### THE TASK
Both the line below containing "Open the Food Menu tab" and the line containing "Screen dimensions: 1280x720", along with every line between them, should be repeated exactly; no other line belongs in the answer.

### RECORDS TO USE
_ _ _ _ _ _ _
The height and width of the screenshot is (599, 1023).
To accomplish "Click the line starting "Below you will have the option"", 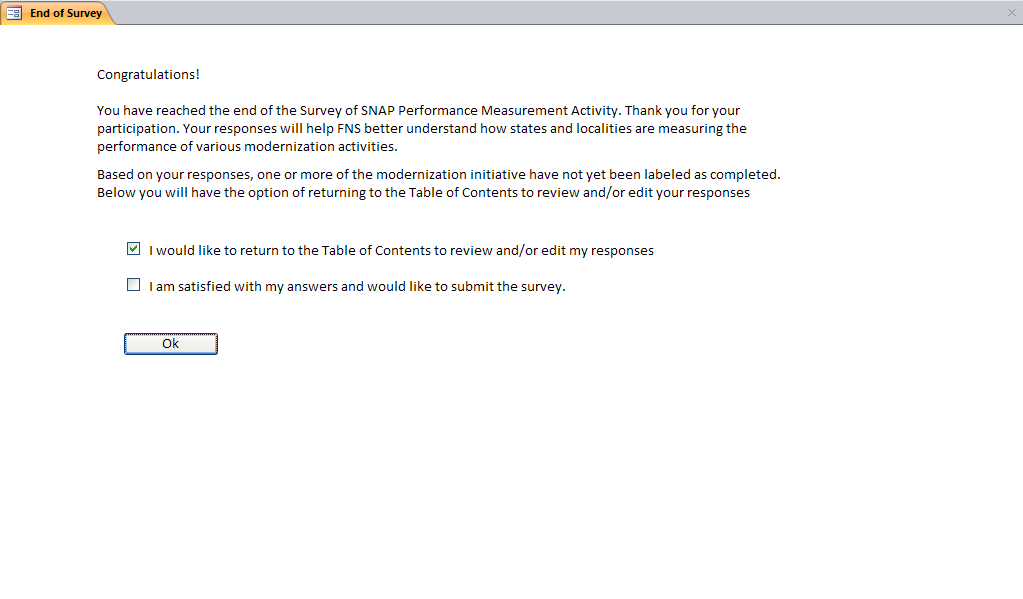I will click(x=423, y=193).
_ _ _ _ _ _ _
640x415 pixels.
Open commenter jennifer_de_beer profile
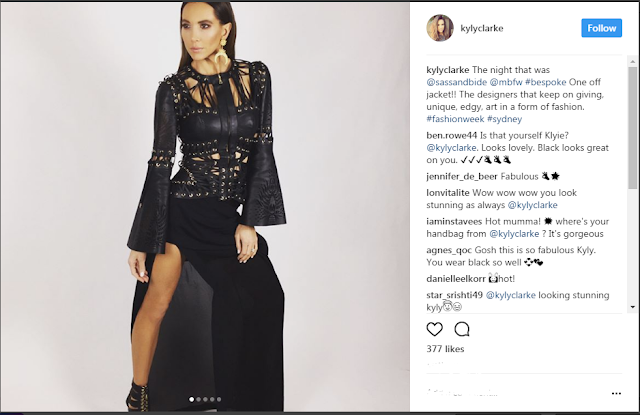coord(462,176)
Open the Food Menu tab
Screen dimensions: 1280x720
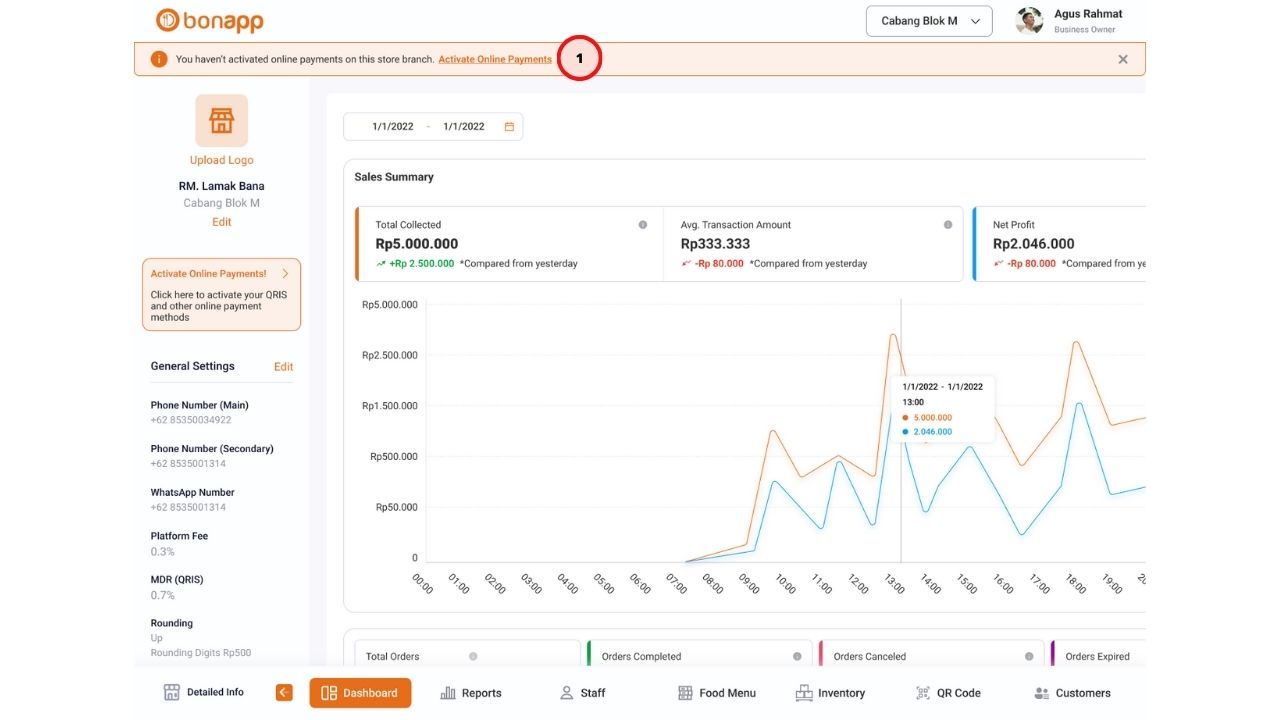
_ _ _ _ _ _ _
### RESPONSE FOR THIS EXERCISE
Open the Food Menu tab
Screen dimensions: 1280x720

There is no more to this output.